The commission may also limit the amount of credit received or establish other limits for other reasons.
(9)(a) As a condition of receiving tax credit, an applicant shall enter into agreements with the commission, in forms acceptable to the commission, which contain the terms under which the commission reserves credit for a project and, if applicable, provides a carryover allocation for a project.
(b) As a condition to receiving tax credit, an owner shall enter into an extended use agreement with the commission, in a form acceptable to the commission, which restricts the use of the project for a minimum of thirty years and which describes the applicable commitments and covenants made by the owner. The extended use agreement shall be recorded in a first lien position as a restrictive covenant running with the land.
(10) In order to qualify for a carryover allocation, an applicant shall demonstrate, among other things, that:
(a) The applicant has either acquired the land or has a long term lease on the land;
(b) The applicant's basis in the project (as of the close of the calendar year of the tax credit allocation) is more than ten percent of the applicant's reasonably expected basis in the project; and
(c) The applicant has received a conditional commitment for financing.
(11) An applicant that has received a carryover allocation of tax credit shall demonstrate to the commission's satisfaction that the applicant has made substantial progress towards completion of the project.
(12) An applicant shall demonstrate to the commission's satisfaction substantial compliance with all contractual obligations to the commission before the commission issues an Internal Revenue Service low-income housing credit certificate.
(13) Unless the commission makes an exception, a transfer of an interest in a project shall require the prior approval of the commission. A transfer or assignment without the commission's prior approval may result in a cancellation of tax credit for a project.
(14) To participate in the tax credit program, an applicant shall pay all required commission fees and comply with all applicable requirements and deadlines. Failure to do so may result in disqualification or cancellation of the project, application or tax credit reservation, allocation or award.
(15) For purposes of awarding tax credit, certain rules in this section do not apply to tax credit projects financed with tax-exempt bonds.
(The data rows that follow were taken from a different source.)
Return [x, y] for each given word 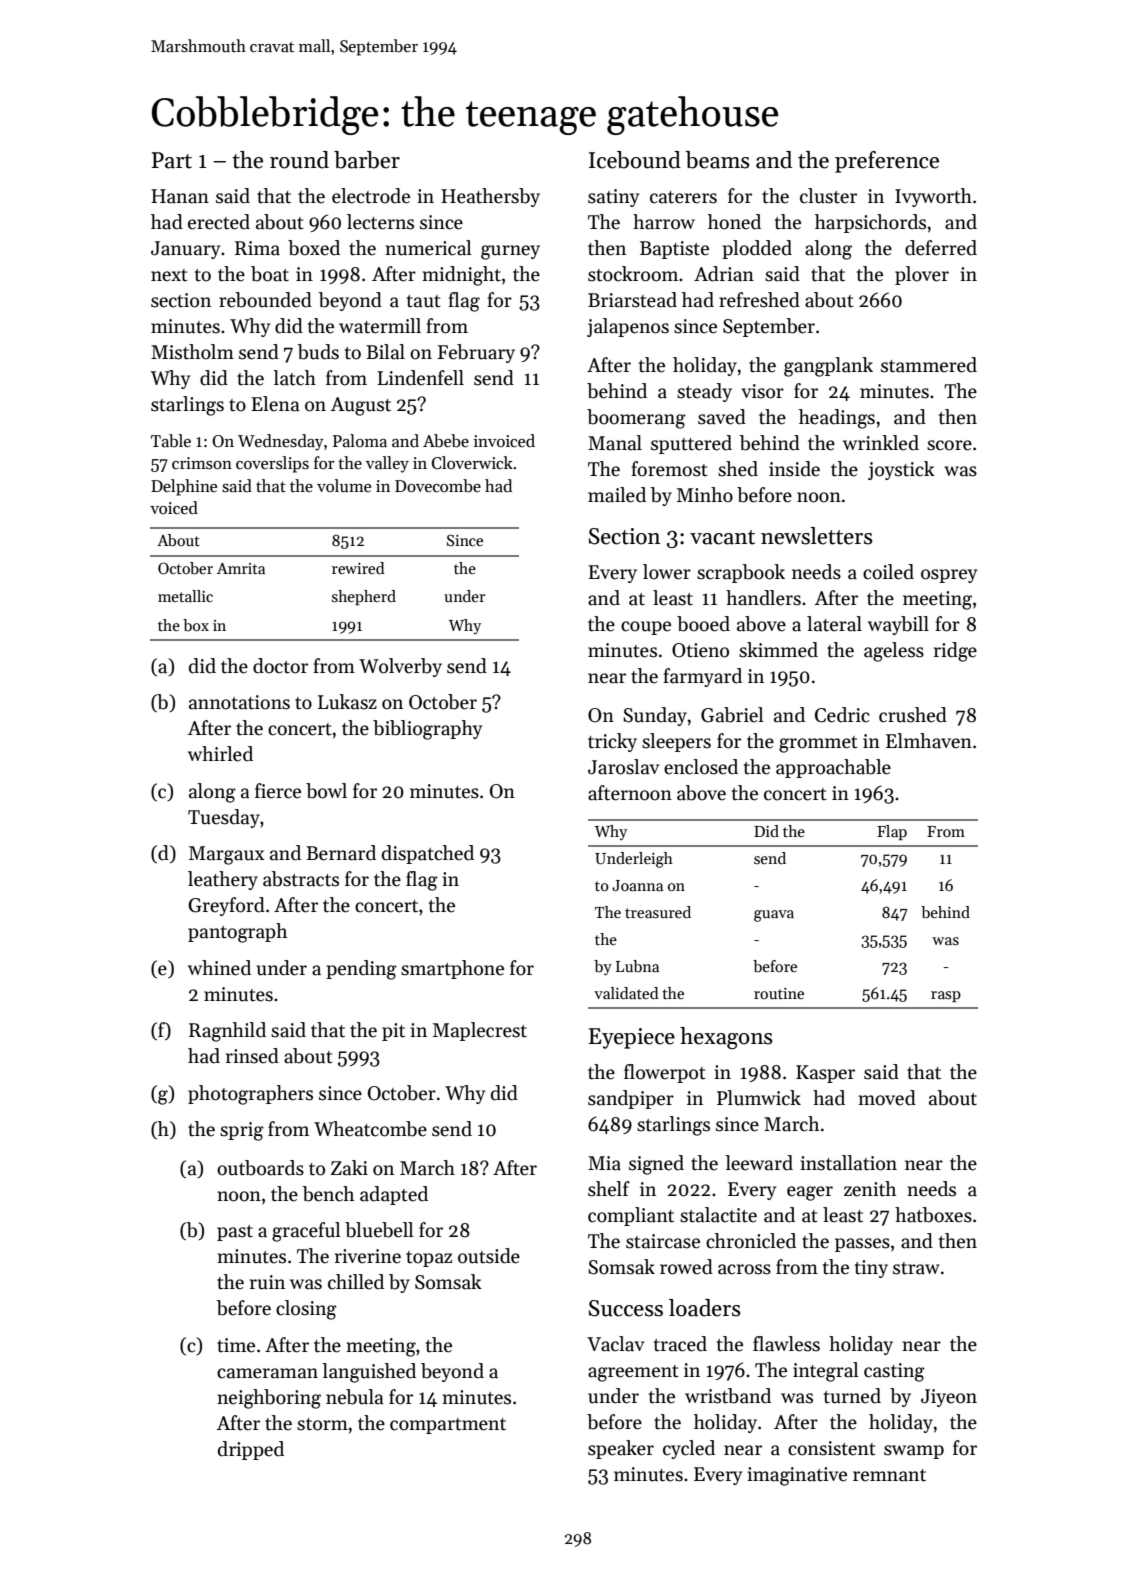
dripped [251, 1450]
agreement [633, 1373]
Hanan [180, 196]
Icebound [635, 160]
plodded [757, 249]
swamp [914, 1452]
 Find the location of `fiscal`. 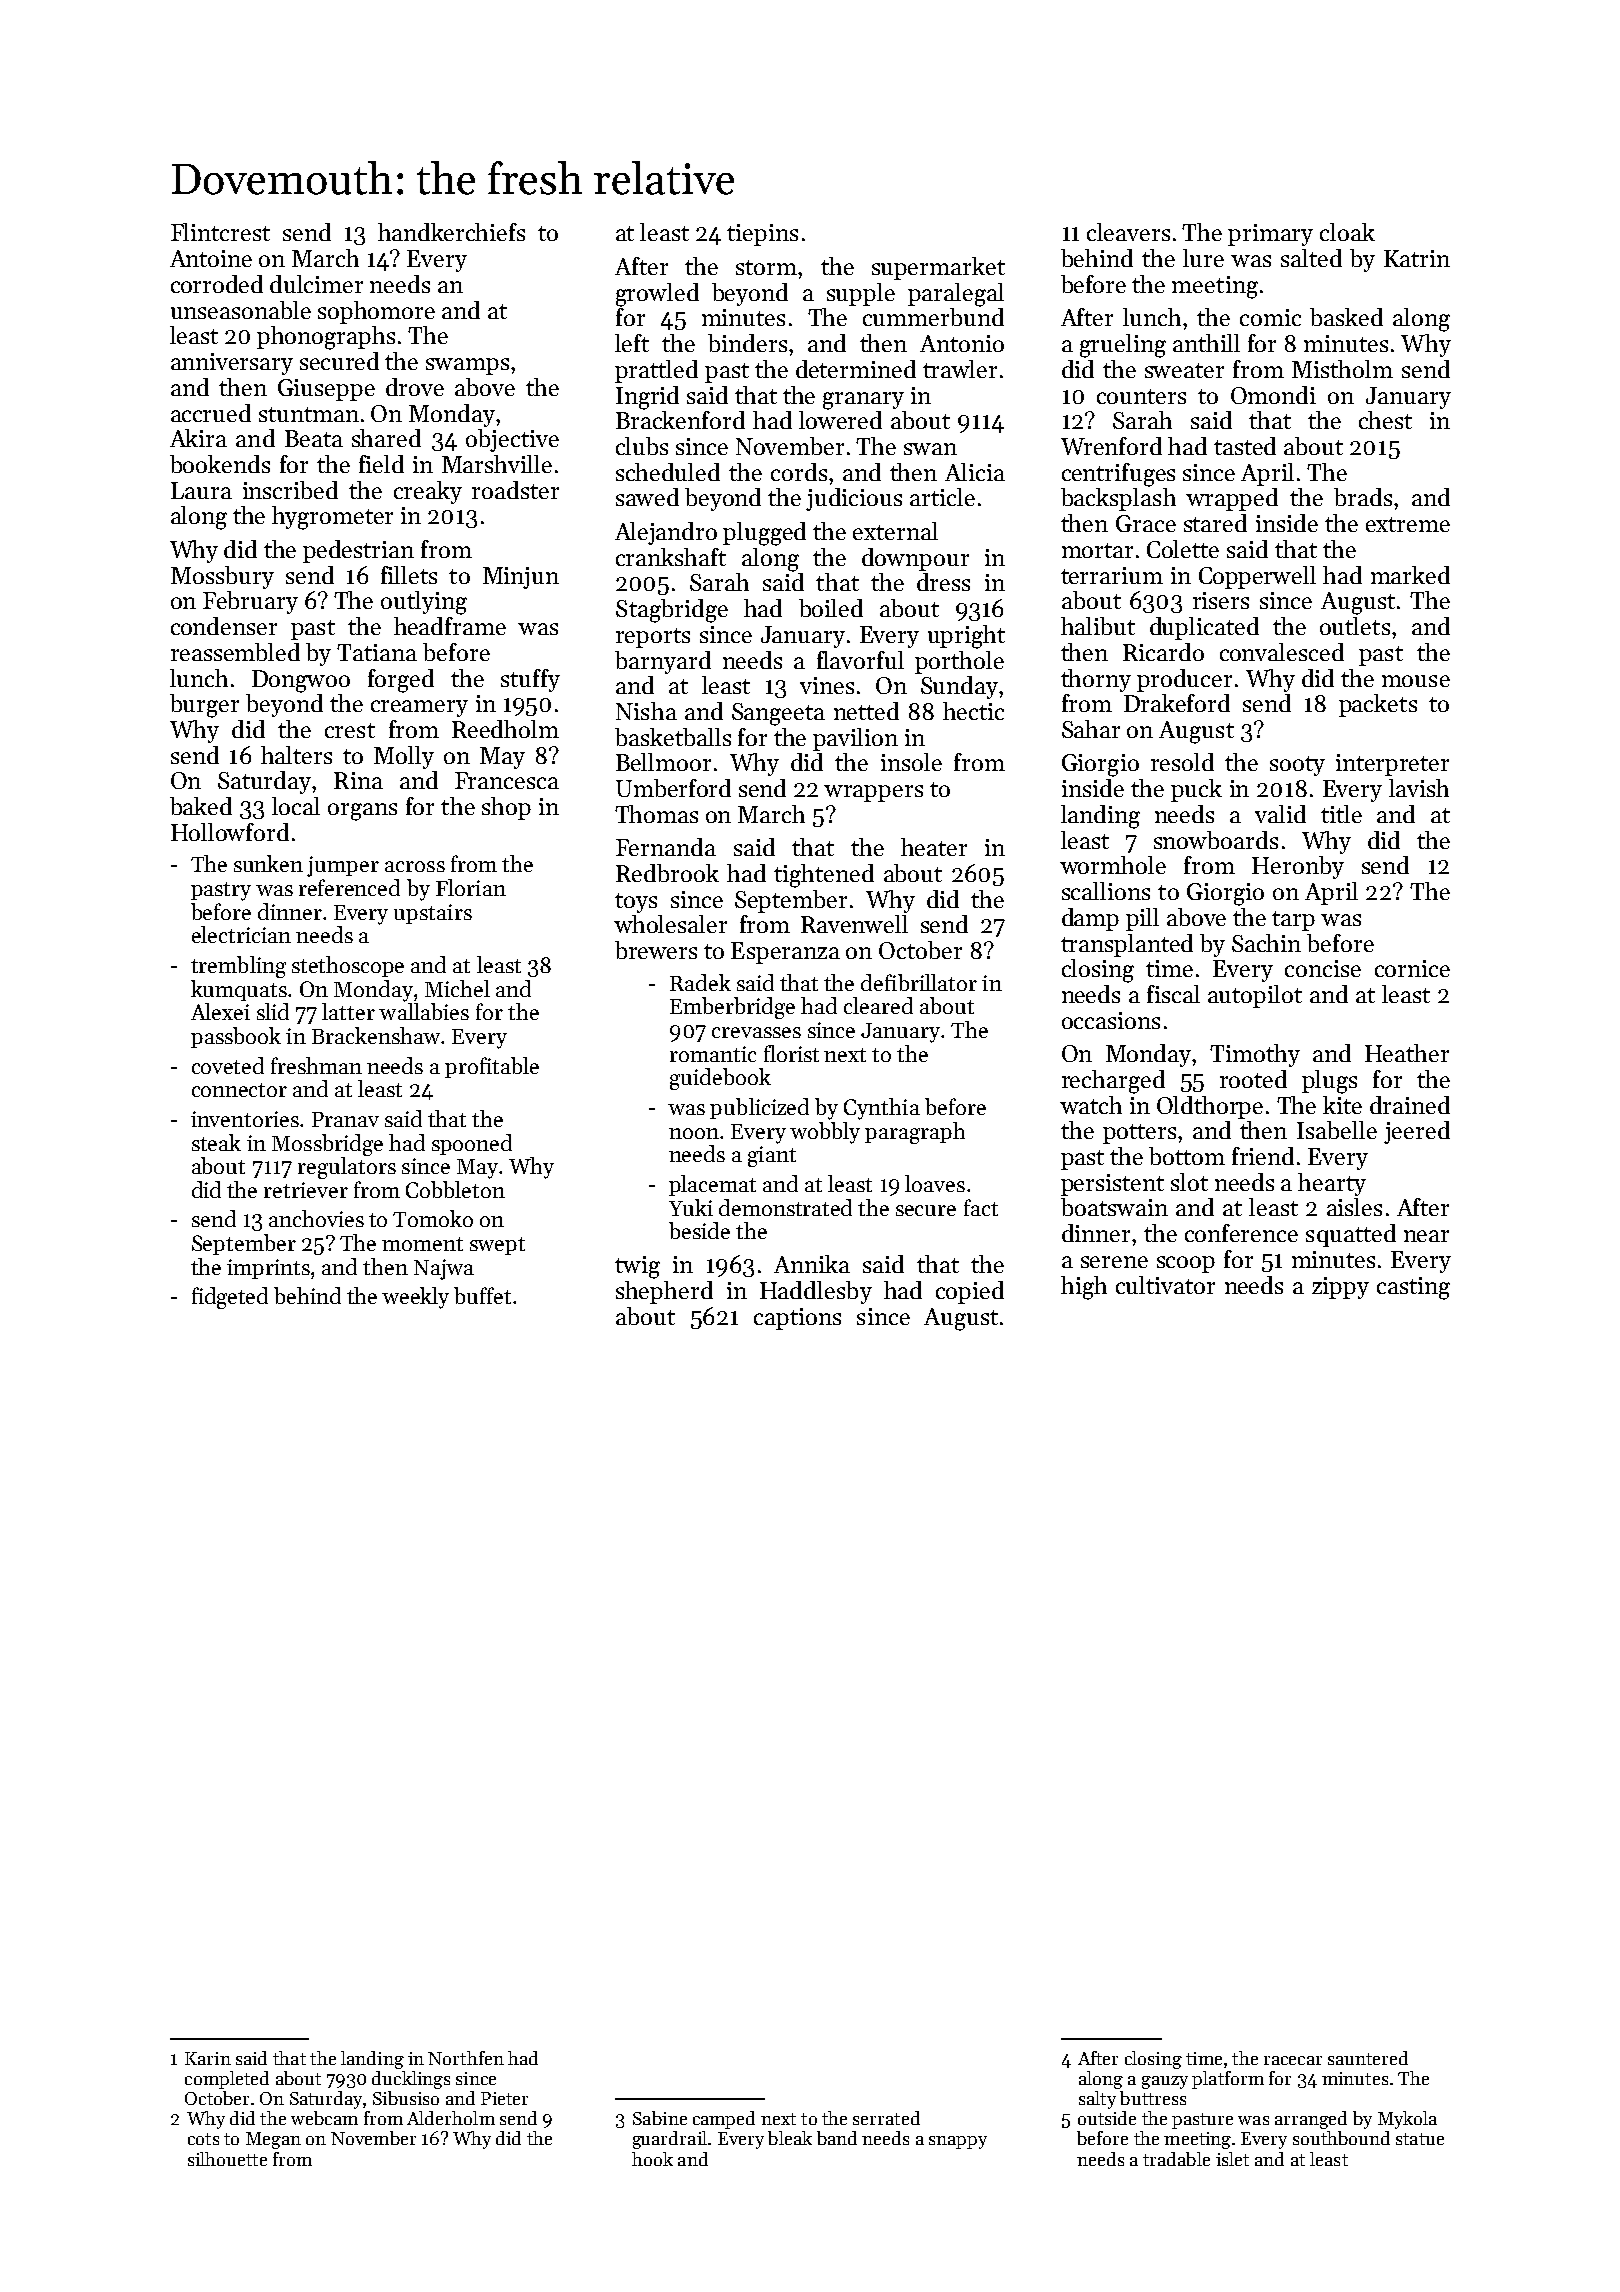

fiscal is located at coordinates (1173, 994).
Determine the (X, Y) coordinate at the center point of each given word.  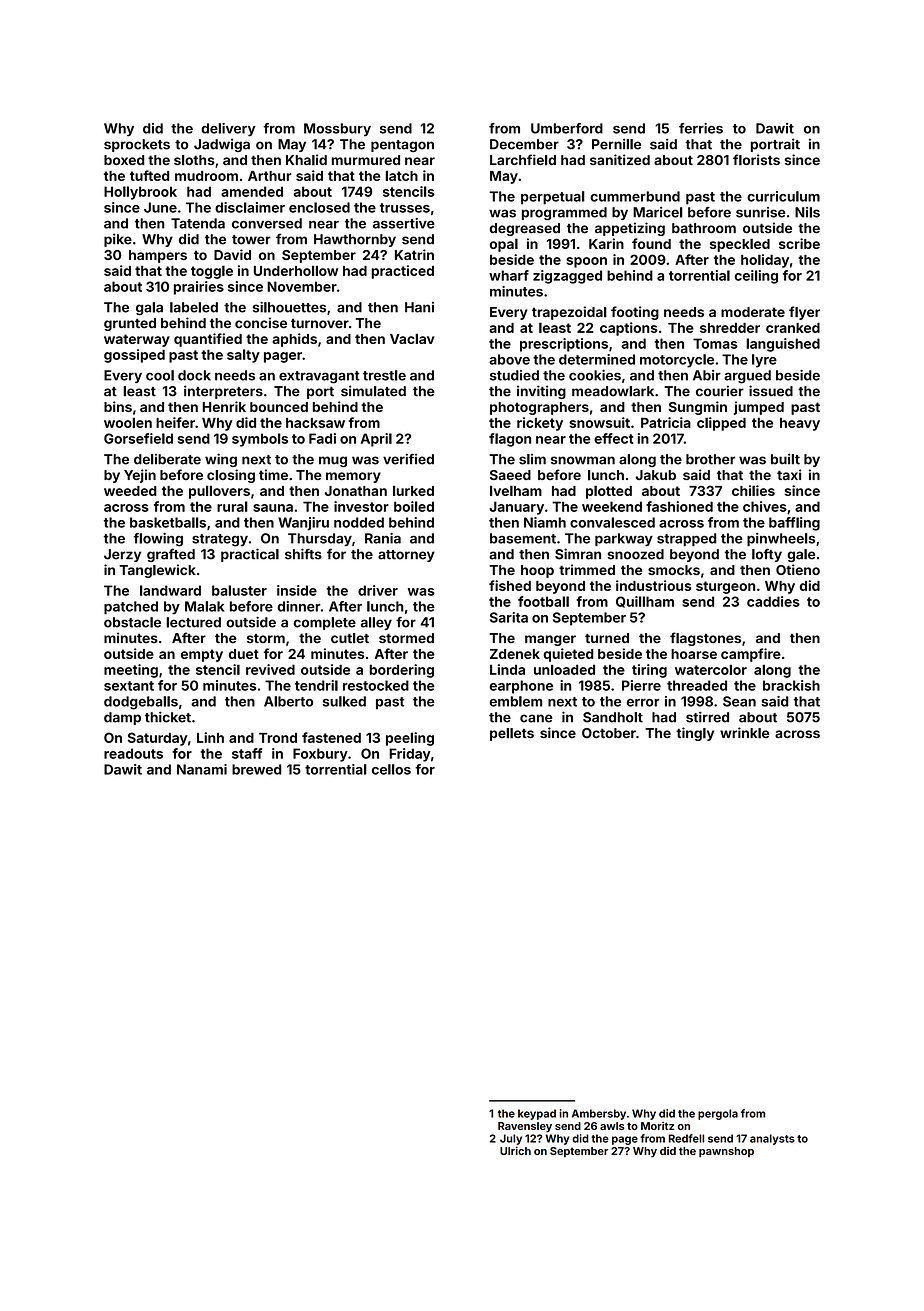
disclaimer (250, 207)
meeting (131, 671)
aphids (294, 340)
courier (720, 391)
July (511, 1139)
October (609, 733)
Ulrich (515, 1150)
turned (607, 638)
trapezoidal (569, 313)
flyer (804, 313)
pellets (512, 734)
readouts (133, 753)
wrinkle (744, 733)
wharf (509, 275)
(16)(a) The commission may perform on-site inspections of projects, interview residents, review residents' applications and financial information, and review an applicant's or an owner's books and records. The applicant or owner shall provide the commission with all requested documentation, including periodic reports and certificates; shall provide the commission access to the project; and shall retain records as required by the code and the extended use agreement.
(b) The commission will monitor compliance of the projects receiving
credit with the code and with contractual commitments to the commission.
The commission will notify the Internal Revenue Service when instances
of noncompliance come to its attention.